GOLD RIVER, Calif. -- For the first time in program history, Wellesley College captured the Division III national title Saturday at the 2016 NCAA Rowing Championships at Lake Natoma.
Wellesley strung together a Varsity Eight Grand Final victory and a runner-up finish in the Second Varsity Eight Grand Final for the national title.
The Blue made history on Saturday, having never finished higher than third in the team standings or won an individual championship. Wellesley (6:46.100), the second-seeded team in the Grand Eight Final, edged second-place Williams (6:47.405) by more than a second. In the V8 Petite Final, Washington College (7:07.882) captured the win over William Smith (7:12.158).
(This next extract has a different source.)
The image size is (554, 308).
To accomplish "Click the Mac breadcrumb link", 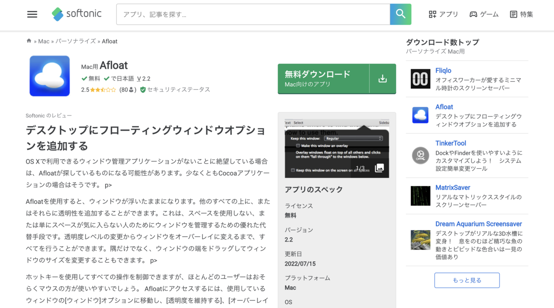I will click(x=43, y=41).
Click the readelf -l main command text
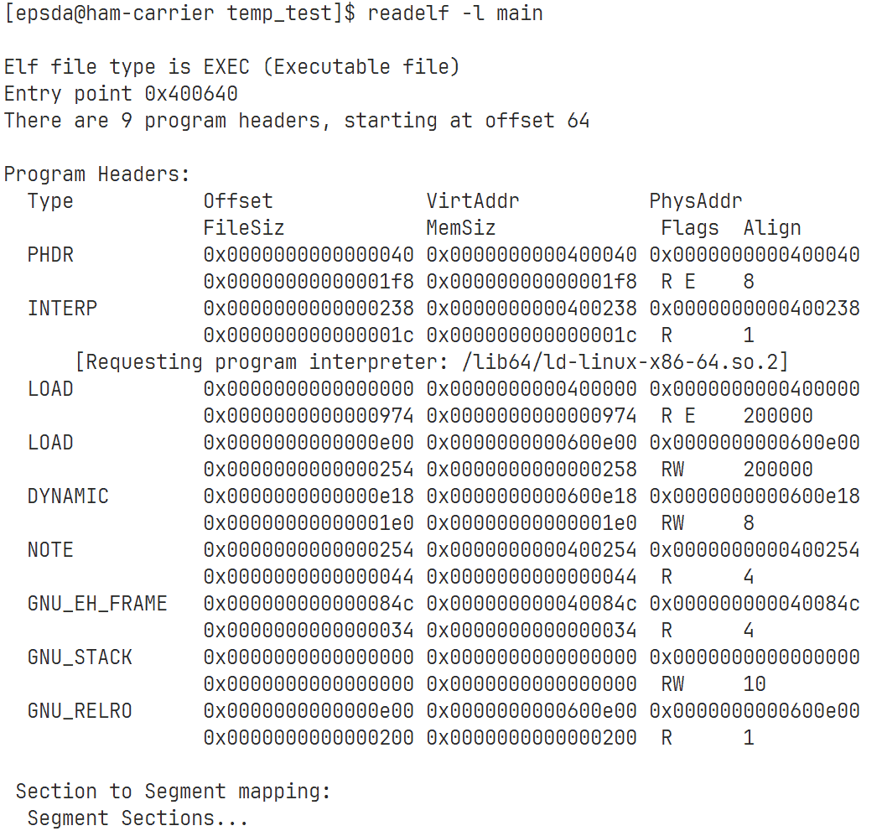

In the second V8 final, Bates was crowned champion for the third-straight year. Never trailing in the race, the Bobcats broke the NCAA DIII Championship record, finishing in 6:50.927. Bates bested its own Championship record of 7:05.465, set last year also at Lake Natoma. Wellesley crossed the line in second in a time of 6:59.315, with both Bates and Wellesley breaking the 2V8 seven-minute mark for the first time in championship history. Rounding out the placing included Williams (third, 7:06.509) and Pacific Lutheran (fourth, 7:21.713). William Smith won the Petite Final with a 21-second victory over Washington College.
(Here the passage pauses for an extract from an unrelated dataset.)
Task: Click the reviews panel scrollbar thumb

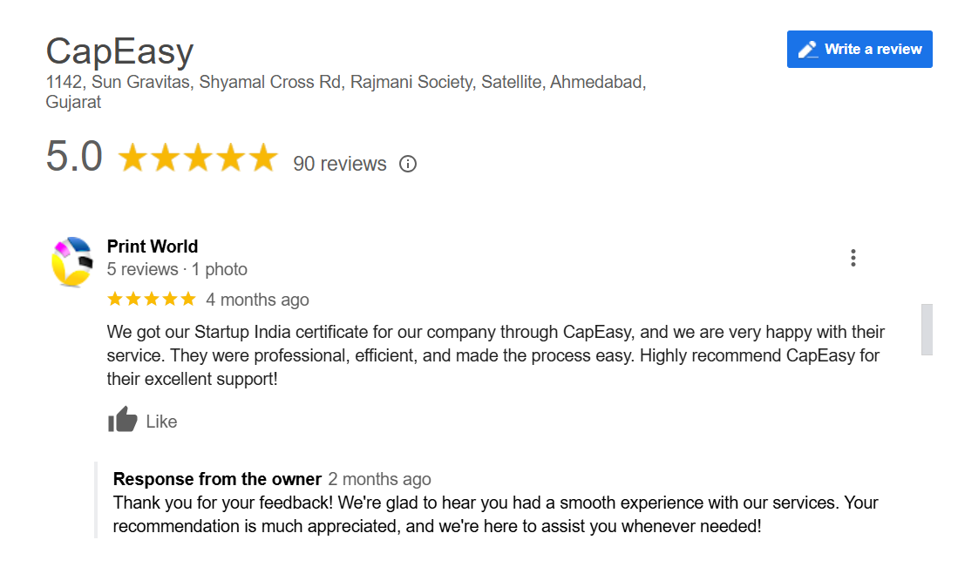Action: 927,329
In the final team standings Wellesley ended the day with 40 points, four ahead of Bates (36), followed by Williams (35), Pacific Lutheran (27), Washington College (20) and William Smith (19).
In the Division I races, California, Ohio State and Virginia each qualified all three boats to tomorrow’s grand finals.
In the Division I Varsity Eight semifinals, California and Stanford each posted semifinal victories to advance to the grand final In the first semi, California (6:19.800) crossed in front of Ohio State (6:21.548) by nearly two seconds, with Virginia (6:21.968) also moving on to the grand final. In the second semi, Stanford (6:18.911) came away victorious in the closest race of the day, edging Brown (6:19.515) and Princeton (6:19.550). Texas, which finished fourth in the race, just missed out advancing to the final six by .09 seconds.
In the Varsity Eight C/D semifinals, Gonzaga and Washington State came away with heat victories over Yale and Duke, respectively.
In the Second Varsity Eight races, Ohio State (6:21.901) rowed to a three-second win over Texas (6:25.035) in the first semifinal. Texas, which started in lane 4, was fourth midway through the race before pulling past Virginia and Brown for second place. Virginia (6:25.896) finished third to advance to the grand final. In the second semifinal, California never trailed as he pulled to the victory, nearly three seconds ahead of Washington (6:24.020) and well ahead of third-place Princeton (6:29.206). All three boats move to Sunday’s grand final.
Duke and Indiana came away with race victories in the C/D semifinals, both wins by more than three seconds.
In the Varsity Four A/B semifinals, the top-three seeded boats earned advancing placings. Washington (7:06.693) won its first race of the championships, while California (7:09.186) and Michigan (7:12.151) placed second and third, respectively. In the second semifinal, four teams battled for top-three spots to advance to tomorrow’s finals. Stanford pulled to an early lead in the first 500m, but second-seeded Virginia closed the distance at the midway point in the race. The Cavaliers crossed the line first in 7:12.272, with Ohio State putting together a strong back half of the race to finish second in 7:13.784. Stanford captured the third spot in 7:14.008, ahead of Yale (7:15.435).
Racing in Division II was slight as only repechage races took place for the Varsity Eight and the Varsity Four divisions. In the V8, Central Oklahoma used a six-second victory (6:52.820) over Humboldt State (6:58.220). In the V4, Western Washington took first (7:46.753) over Mercyhurst (7:49.376).
The 2016 NCAA Rowing Championships conclude Sunday where the national champions will be crowned for Division I and II. Racing from Lake Natoma begins at 8 a.m.